Fernando Gioino ConinagroFernando Gioino, Presidente de Coninagro –una de las cuatro entidades que participan del conflicto del campo de público conocimiento- hizo llegar a Patricio Griffin, Presidente del INAES, esta carta en agradecimiento y felicitación por la columna publicada el domingo 25 de mayo en el diario dominical Miradas al Sur.
A continuación transcribimos la columna publicada:


¿QUÉ DEBERÍA HACER EL GOBIERNO?
Por Patricio Griffin* Patricio Griffin Presidente de INAES

Desde el punto de vista de la comunicación, la principal dificultad que ha enfrentado nuestro gobierno ha sido el de lograr que los propios productores agrícolas comprendan la diferencia entre los dos modelos de explotación y acumulación existentes en la producción agrícola, y especialmente de qué lado ellos tienen su propio futuro.

Uno es el “complejo sojero multinacional” -compuesto por Cargill, Bunge & Born y Dreyfus-, que supone la concentración en manos monopólicas de la producción primaria desde la tranquera del campo, la lleva al exterior y la transforma y le agrega valor en los países de destino.
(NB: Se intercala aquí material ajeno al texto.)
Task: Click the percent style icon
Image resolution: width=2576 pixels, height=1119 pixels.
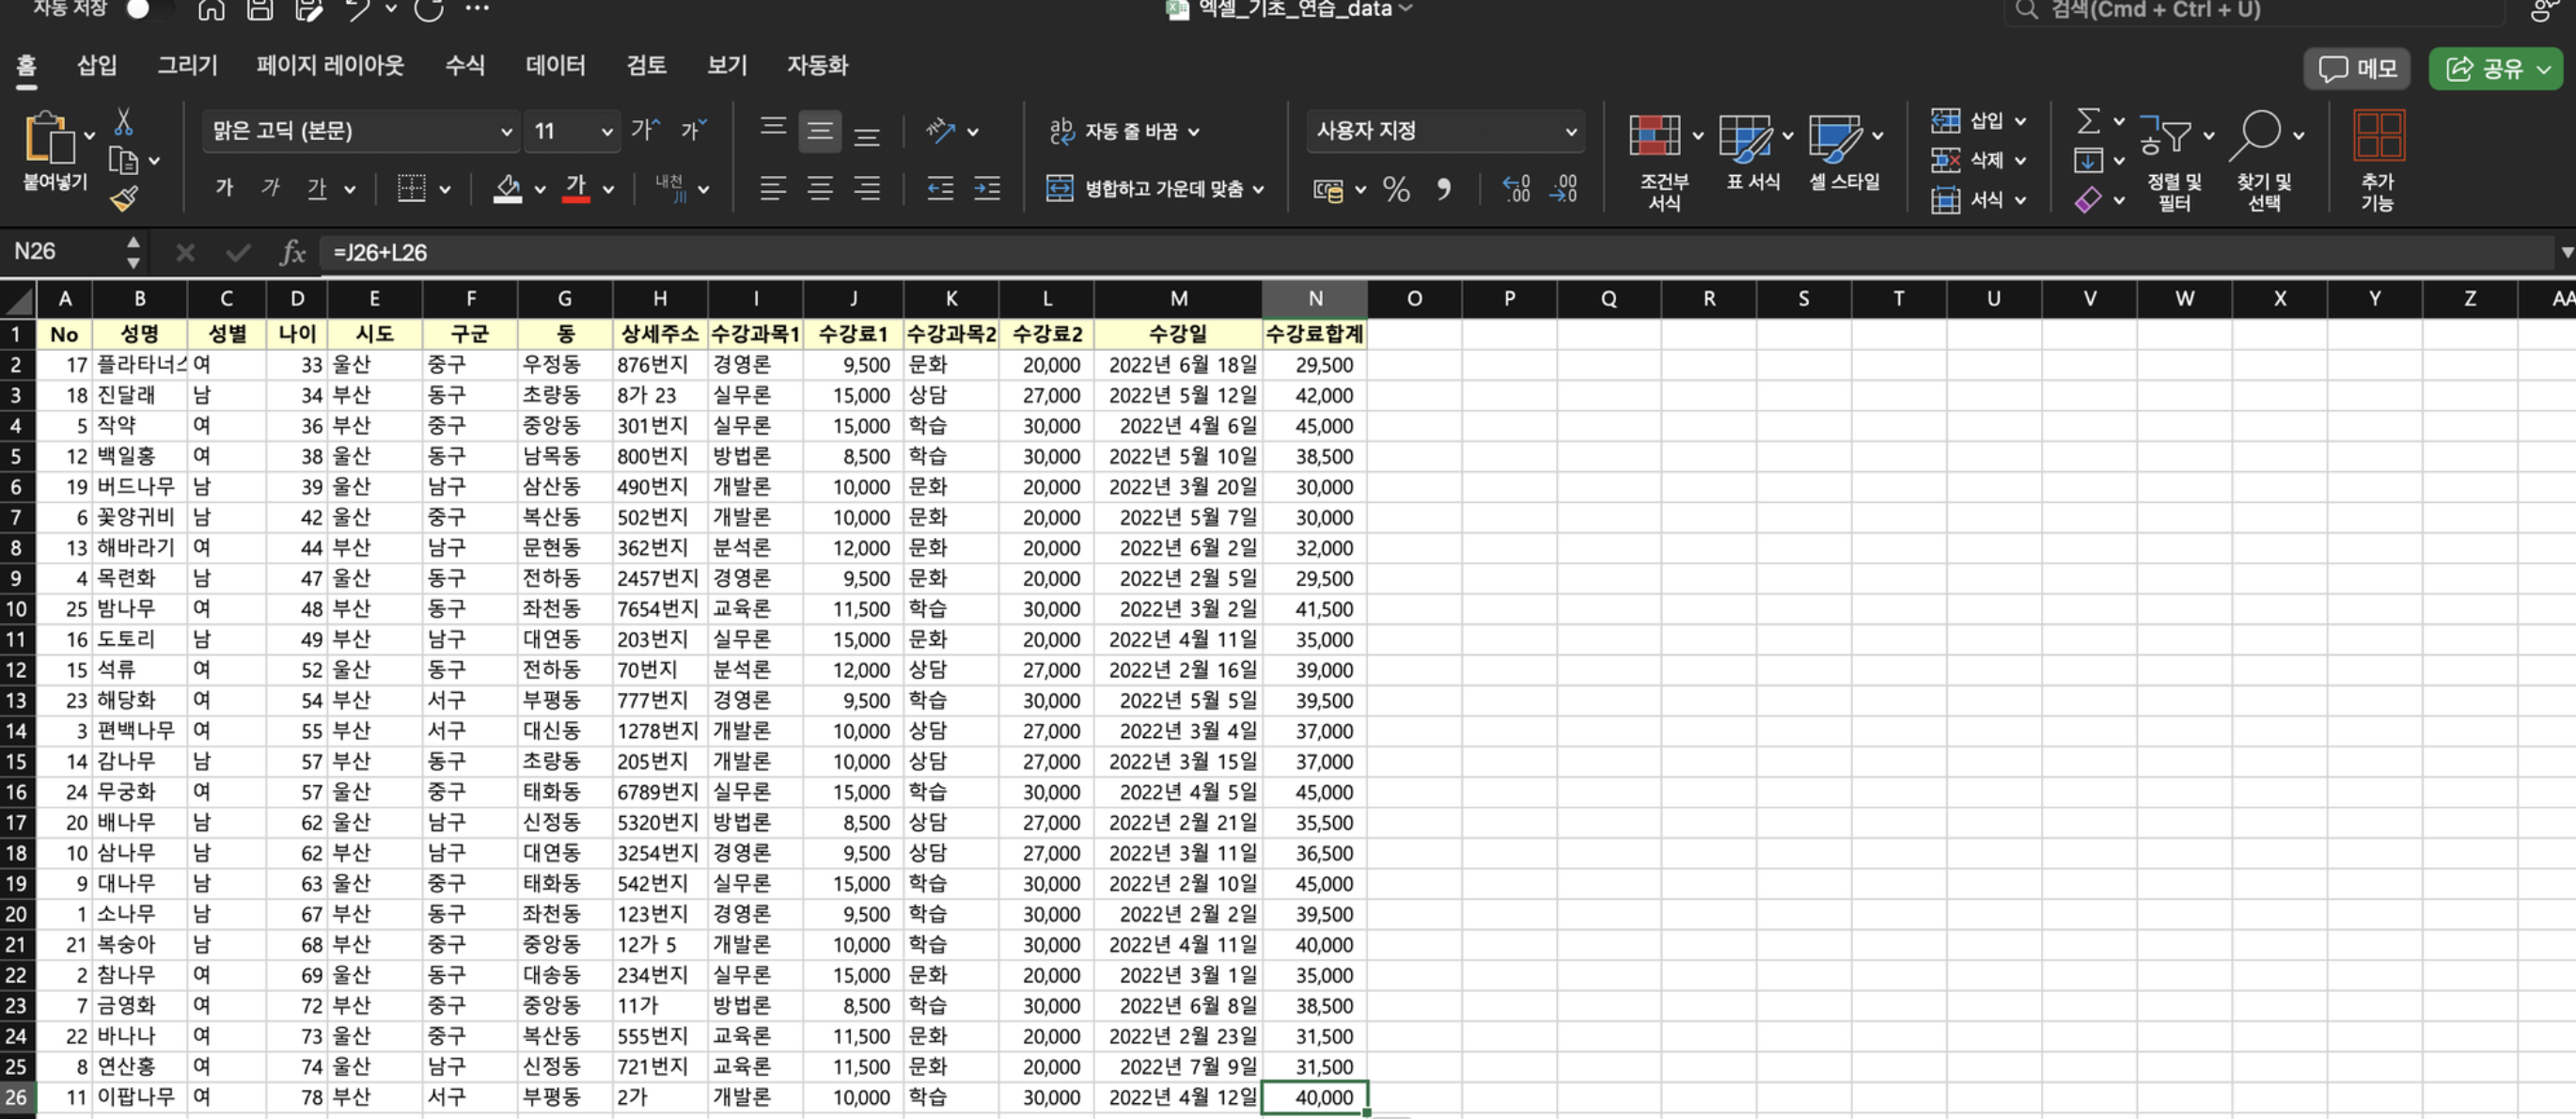Action: point(1396,189)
Este modelo nació con la asociación de los terratenientes de la Sociedad Rural y el modelo imperialista inglés en el siglo XIX, y hoy sigue vigente, incluso en dos de los grandes monopolios concentradores Bunge Born y Dreyfus, al que se le agrega Cargill (quien agregó el factor genética/agroquímicos) en nuestro tiempo. Este modelo se “lleva” fuera de la zona de producción y fuera del país la riqueza agregada.
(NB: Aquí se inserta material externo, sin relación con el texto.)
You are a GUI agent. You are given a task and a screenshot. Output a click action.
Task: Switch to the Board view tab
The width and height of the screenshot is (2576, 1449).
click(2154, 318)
Y otro, es el “complejo cooperativo nacional”, que se propone seguir la cadena de valor “más allá de la tranquera del campo”, y apunta inicialmente a diversificar la producción, manejar la cadena de la comercialización, y hoy a la industrialización de la materia prima en origen para su futura exportación, sumando valor agregado a la producción primaria. Este modelo nació “contra” el modelo monopólico y asoció a los productores pequeños y medios desde el “Grito de Alcorta” hasta hoy, con un muy importante avance entre 1945 y 1966. Es decir que el modelo cooperativo es antagónico al modelo concentrado de monocultivo.

En este modelo, el acopio, la comercialización y la exportación quedan en manos de los mismos productores. Las cooperativas argentinas desde 1920 hasta hoy consiguieron “salir del campo” diversificar su producción y su oferta, y seguir siendo los dueños de su producción en la comercialización primaria, en los elevadores de granos, en los puertos, en la industrialización y en la cadena genética: Eso redunda en una directa asignación de más recursos a las propias comunidades donde se realiza la producción, porque la riqueza agregada se queda en gran parte donde se genera.- “La caridad empieza por casa”.

Nuestro gobierno debe conseguir explicitar la existencia de estos dos modelos de gestión y acumulación de la producción agrícola, y establecer una clara línea de diferenciación entre ambos.

Nuestro esfuerzo comunicacional, a mi entender, debe dirigirse a encontrar cómo comunicar esta clara diferenciación, y definir con igual claridad como fortalecer el “modelo cooperativo” en detrimento del modelo sojero monopólico. Los productores, los pequeños y medianos propietarios, deben entender también que su libertad económica y su futuro como productores rurales, dependen de proteger su capital principal que es la calidad de sus campos, y de la capacidad de agregarle valor a la producción primaria, en toda la cadena; hay que exportar producto final elaborado, no producción primaria.

¿Qué deberíamos hacer para lograr comunicarlo? Creo que tenemos que explicitar con decisión nuestra opción por el modelo productivo y distributivo, acentuar nuestro compromiso con un modelo cooperativo que ha demostrado su capacidad de gestión y reproducción durante 30 años de resistencia al neoliberalismo, y hacer una elección pública y rotunda a favor del complejo cooperativo. Profundizar en la línea de esclarecer los términos en donde se están dando las contradicciones políticas y económicas efectivas: las diferencias de modelos de gestión del producto agrario.

En realidad este modelo productivo cooperativo, es igualmente válido para la gestión de los servicios públicos, para la democratización de la distribución y el consumo que hoy concentran las cadenas alimentarias: es una fórmula eficiente de ahorro, producción y distribución equitativa de la riqueza, que hoy es la clave para resolver los problemas de nuestra sociedad.



* Presidente del INAES (Instituto Nacional de Asociativismo y Economía Social).